When creating a VM, there are a number of settings that ensure optimal performance.
A good start is to watch this video:
The Virtio ISO (virtio-win - *. Iso) you need for installation is in the Tuxis Marketplace on your TCC.
Each window has a help button at the bottom left. Click on it to get an explanation of each function.
TIP: Add 2 CD-ROMs to the hardware of the VPS. 1 with the Windows ISO and 1 with the VirtIO ISO from the Tuxis Marketplace.
Choose SCSI as the disk type. The VirtIO block driver for Windows is not being further developed and many of the features below do not work with VirtIO.

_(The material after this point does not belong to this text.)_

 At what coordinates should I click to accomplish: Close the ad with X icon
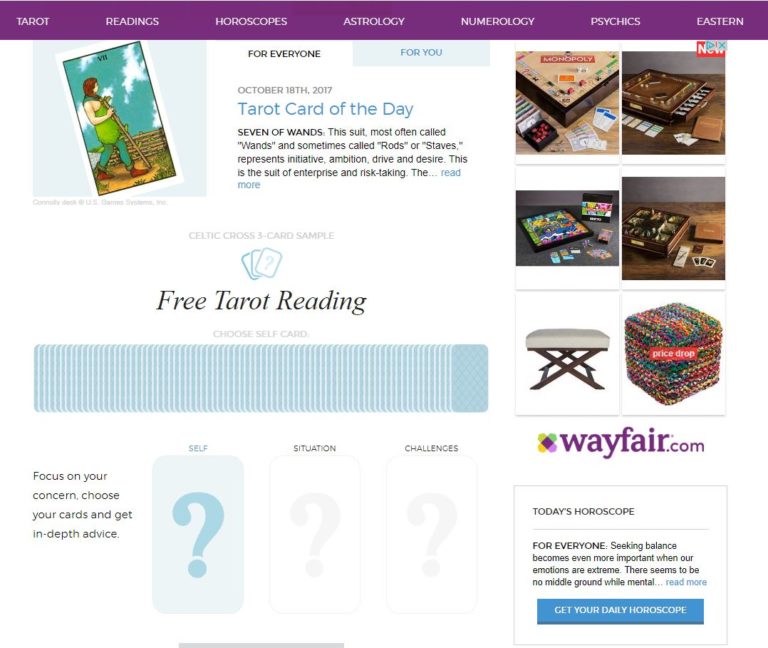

We recommend putting a Read and Write limit on the ops/s. When something goes wrong on a VM, causing it to read and / or write extremely hard, that one server does not affect the rest of the VPS-es on the node. So choose a value that is not too low. 500 is really the lowest value. An RDP server is more likely to be 2000 or 3000.
You can play with the Cache setting. By default, no cache is the safest solution. It is a balance between speed and the chance of data loss. Write back is a safe choice with good performance.
Check No Backup if the disk is unimportant. For example for a temporary machine or test machine. If checked, the disk is skipped when a backup is created.
SSD emulation is safe to enable. The OS will then see that it has no spinning disk and will not use features that are nonsensical with SSDs.
Also check Discard. With Discard on, and a guest OS with TRIM support, blocks marked as unused by the OS after deleting files are also deleted on the storage, shrinking disk image and decreasing disk usage.
Leave IO thread disabled.
Choose VirtIO as the network adapter. You will have to install drivers in Windows. You can do that after you boot the server. Insert the Virtio ISO and install the driver.
It is better for a VM to have too much than too little CPU. If a VM is not using CPU capacity, that capacity will be available to other VMs on the node.
WITH CPU units you determine how important it is that this VM also gets CPU cycles. 1024 is standard. You can leave it like that. If a VM should never run out of CPU, you can increase this value.
You can enable ballooning. For this, you do need the ballooning drivers.
Also install the Quemu agent and the drivers from the folder vioserial drivers as shown in the video.